The records |
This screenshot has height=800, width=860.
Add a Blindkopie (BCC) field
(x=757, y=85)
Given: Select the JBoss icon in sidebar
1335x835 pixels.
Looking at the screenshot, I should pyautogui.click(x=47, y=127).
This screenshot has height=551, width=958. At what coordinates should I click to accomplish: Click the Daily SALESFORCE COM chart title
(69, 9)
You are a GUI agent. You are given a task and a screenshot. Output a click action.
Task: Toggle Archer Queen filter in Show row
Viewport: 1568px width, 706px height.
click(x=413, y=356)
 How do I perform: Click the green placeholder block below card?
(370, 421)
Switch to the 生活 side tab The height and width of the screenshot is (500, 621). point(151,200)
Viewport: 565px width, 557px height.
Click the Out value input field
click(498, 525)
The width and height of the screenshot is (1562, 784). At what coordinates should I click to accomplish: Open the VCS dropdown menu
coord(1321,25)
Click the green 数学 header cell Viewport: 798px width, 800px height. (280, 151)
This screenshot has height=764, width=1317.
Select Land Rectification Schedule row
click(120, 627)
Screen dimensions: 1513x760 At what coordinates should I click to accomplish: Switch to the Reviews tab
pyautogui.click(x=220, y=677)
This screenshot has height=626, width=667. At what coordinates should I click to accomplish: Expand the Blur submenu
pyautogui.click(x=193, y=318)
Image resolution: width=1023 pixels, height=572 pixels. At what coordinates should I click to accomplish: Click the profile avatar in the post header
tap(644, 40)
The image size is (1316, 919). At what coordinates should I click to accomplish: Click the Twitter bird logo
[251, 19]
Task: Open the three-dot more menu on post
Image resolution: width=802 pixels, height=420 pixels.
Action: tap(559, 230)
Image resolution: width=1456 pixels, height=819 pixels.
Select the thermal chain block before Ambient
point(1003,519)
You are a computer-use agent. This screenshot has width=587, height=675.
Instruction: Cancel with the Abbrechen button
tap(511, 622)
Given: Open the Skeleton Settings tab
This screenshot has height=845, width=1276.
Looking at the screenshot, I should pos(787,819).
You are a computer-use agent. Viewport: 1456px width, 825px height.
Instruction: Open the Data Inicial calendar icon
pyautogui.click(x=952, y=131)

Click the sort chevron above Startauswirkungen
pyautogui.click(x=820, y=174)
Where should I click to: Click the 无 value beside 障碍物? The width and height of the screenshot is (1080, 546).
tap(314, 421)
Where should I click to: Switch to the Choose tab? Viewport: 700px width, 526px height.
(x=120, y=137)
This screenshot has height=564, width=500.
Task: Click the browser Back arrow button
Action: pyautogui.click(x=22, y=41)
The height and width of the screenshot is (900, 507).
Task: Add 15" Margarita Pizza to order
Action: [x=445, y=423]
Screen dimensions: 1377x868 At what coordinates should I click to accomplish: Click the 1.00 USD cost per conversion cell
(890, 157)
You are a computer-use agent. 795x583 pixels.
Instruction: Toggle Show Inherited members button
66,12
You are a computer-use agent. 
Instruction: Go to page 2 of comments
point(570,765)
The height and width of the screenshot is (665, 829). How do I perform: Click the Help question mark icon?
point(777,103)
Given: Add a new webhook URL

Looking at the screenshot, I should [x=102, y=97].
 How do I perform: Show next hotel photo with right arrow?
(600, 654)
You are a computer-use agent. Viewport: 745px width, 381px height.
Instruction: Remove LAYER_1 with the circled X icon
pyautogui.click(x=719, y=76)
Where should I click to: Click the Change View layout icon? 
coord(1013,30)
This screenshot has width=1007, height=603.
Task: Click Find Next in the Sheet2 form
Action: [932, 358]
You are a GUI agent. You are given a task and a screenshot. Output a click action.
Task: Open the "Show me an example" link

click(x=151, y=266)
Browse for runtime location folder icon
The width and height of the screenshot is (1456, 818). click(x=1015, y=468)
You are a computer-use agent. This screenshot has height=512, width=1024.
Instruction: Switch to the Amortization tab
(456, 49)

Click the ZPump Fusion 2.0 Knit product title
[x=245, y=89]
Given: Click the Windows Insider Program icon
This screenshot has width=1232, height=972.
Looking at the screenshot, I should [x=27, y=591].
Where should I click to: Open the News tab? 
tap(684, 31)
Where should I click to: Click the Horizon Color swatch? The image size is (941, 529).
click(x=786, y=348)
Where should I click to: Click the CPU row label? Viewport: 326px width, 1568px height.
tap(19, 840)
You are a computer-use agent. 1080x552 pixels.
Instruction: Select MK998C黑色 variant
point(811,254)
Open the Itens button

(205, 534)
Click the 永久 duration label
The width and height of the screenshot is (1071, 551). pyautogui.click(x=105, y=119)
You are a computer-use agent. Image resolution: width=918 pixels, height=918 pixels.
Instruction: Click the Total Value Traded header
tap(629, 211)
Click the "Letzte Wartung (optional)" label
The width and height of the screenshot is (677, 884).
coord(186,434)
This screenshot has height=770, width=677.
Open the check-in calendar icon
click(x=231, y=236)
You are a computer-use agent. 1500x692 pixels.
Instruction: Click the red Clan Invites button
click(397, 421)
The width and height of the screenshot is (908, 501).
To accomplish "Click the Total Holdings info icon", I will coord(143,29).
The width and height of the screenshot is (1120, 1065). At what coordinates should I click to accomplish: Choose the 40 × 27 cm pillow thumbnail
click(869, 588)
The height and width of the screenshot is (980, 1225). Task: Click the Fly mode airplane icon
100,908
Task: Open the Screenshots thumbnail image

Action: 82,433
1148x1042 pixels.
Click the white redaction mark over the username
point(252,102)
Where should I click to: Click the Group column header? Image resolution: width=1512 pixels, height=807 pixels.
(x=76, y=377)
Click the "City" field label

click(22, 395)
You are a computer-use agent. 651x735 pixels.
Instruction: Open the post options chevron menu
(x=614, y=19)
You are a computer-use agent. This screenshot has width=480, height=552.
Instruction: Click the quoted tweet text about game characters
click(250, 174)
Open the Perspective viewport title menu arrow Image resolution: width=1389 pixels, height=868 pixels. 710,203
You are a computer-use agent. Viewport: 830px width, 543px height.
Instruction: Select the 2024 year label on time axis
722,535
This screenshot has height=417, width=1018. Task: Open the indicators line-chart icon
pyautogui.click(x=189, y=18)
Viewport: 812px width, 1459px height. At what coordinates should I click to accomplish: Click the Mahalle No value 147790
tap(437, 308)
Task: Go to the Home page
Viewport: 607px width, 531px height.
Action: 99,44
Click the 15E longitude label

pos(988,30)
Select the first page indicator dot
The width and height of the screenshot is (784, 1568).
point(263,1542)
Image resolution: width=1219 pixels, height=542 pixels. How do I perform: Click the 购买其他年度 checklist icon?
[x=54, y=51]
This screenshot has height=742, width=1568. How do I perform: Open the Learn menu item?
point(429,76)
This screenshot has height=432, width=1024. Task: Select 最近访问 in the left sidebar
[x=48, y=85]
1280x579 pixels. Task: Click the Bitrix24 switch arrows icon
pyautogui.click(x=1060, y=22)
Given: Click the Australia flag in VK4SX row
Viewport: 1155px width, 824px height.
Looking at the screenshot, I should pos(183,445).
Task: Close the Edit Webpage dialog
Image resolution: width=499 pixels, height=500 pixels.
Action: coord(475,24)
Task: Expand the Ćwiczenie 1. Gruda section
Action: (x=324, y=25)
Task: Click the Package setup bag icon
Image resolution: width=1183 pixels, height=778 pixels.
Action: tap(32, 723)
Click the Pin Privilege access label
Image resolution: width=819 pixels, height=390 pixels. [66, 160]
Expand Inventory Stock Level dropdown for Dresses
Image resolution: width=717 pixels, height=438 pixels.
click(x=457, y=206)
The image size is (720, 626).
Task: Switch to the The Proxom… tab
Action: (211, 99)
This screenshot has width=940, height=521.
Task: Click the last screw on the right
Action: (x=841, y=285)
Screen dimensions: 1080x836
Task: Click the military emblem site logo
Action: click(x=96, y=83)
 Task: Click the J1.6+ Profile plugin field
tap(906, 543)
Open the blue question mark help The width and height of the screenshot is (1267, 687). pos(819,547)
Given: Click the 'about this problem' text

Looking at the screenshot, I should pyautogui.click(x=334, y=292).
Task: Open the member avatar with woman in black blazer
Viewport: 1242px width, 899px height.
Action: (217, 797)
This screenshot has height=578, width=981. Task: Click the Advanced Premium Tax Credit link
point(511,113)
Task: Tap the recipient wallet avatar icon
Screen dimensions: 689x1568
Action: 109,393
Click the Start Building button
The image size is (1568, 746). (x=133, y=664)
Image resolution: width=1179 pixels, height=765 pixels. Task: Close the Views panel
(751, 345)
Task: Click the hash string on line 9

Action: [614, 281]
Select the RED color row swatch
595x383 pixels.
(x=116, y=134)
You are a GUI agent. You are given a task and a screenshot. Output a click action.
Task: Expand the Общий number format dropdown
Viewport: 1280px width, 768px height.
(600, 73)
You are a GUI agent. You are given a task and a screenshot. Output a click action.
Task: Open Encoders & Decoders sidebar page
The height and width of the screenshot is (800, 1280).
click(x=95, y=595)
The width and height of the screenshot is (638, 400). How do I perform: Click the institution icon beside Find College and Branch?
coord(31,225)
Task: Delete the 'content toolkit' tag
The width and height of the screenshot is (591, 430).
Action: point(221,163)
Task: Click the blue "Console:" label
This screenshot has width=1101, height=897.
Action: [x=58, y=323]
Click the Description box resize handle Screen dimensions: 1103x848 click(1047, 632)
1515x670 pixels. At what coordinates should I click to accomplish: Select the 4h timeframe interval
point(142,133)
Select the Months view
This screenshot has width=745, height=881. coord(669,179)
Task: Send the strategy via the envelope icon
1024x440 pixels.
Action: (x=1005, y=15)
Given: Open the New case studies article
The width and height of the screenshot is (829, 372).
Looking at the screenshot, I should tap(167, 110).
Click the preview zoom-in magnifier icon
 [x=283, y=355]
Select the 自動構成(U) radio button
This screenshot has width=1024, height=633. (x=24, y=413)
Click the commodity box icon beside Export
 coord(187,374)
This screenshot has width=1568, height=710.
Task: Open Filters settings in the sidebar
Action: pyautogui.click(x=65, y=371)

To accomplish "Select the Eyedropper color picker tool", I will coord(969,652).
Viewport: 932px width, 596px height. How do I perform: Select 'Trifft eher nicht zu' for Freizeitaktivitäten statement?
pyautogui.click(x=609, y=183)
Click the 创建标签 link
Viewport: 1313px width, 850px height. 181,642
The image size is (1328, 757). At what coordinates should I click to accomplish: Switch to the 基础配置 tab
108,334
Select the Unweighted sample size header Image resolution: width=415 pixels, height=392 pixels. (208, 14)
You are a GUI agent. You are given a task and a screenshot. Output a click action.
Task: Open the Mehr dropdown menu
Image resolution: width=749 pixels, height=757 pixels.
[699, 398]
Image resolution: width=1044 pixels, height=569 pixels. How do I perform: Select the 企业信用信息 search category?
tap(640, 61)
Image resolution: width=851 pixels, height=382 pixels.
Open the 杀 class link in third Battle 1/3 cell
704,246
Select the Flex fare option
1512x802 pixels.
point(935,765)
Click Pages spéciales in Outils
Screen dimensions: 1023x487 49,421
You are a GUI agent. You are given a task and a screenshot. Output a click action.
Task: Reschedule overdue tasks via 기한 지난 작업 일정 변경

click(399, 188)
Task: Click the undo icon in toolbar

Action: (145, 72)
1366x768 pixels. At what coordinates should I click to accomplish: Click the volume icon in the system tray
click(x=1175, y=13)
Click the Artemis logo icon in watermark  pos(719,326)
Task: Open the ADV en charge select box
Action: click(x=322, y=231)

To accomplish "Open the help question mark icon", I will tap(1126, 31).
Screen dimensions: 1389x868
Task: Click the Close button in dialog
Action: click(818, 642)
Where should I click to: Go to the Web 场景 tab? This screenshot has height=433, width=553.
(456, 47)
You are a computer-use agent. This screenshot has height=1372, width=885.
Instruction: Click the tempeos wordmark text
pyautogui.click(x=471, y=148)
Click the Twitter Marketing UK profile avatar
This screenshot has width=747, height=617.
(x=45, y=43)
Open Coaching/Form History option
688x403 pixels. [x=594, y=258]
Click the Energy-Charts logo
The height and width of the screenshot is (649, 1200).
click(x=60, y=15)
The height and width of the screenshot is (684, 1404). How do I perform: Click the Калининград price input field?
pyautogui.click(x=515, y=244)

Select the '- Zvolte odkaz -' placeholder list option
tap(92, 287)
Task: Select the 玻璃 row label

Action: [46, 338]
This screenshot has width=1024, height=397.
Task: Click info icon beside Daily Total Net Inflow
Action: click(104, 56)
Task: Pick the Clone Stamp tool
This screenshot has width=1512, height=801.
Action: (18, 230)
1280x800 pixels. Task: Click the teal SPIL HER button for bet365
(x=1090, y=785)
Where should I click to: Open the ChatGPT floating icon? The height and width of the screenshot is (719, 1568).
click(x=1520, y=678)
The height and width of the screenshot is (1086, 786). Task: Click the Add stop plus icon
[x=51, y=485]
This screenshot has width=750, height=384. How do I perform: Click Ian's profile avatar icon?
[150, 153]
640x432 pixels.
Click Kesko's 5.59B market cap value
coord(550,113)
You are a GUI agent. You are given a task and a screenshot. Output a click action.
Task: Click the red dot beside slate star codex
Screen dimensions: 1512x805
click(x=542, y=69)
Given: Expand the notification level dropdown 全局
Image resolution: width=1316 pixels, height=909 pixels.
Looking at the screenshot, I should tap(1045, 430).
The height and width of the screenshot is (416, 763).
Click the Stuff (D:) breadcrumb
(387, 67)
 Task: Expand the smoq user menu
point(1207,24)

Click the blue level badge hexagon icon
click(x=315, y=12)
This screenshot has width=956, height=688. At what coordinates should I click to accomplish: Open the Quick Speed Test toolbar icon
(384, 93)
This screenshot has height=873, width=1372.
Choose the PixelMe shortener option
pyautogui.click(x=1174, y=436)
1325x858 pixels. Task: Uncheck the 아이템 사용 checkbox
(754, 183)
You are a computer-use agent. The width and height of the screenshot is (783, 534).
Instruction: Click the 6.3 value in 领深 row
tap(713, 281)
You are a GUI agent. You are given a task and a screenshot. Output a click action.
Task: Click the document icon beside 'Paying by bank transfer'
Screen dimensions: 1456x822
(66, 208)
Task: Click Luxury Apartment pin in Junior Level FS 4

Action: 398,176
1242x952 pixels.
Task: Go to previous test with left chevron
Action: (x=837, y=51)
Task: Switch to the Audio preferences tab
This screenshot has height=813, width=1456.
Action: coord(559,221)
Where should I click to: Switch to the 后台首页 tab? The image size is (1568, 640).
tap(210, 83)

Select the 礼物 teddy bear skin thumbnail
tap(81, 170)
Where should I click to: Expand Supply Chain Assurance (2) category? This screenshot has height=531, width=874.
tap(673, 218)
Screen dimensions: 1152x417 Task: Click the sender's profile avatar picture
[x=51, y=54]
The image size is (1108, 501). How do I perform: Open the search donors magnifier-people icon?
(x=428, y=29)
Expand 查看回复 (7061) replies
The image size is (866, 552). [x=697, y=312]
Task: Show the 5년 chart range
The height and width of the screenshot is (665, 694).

Task requirements |
Going down the listing above, begin printing at the line with "Click the Pin Privilege access label" and finish with the line with "Expand Inventory Stock", exactly as they appear.

Response area |
Click the Pin Privilege access label
Image resolution: width=819 pixels, height=390 pixels. [66, 160]
Expand Inventory Stock Level dropdown for Dresses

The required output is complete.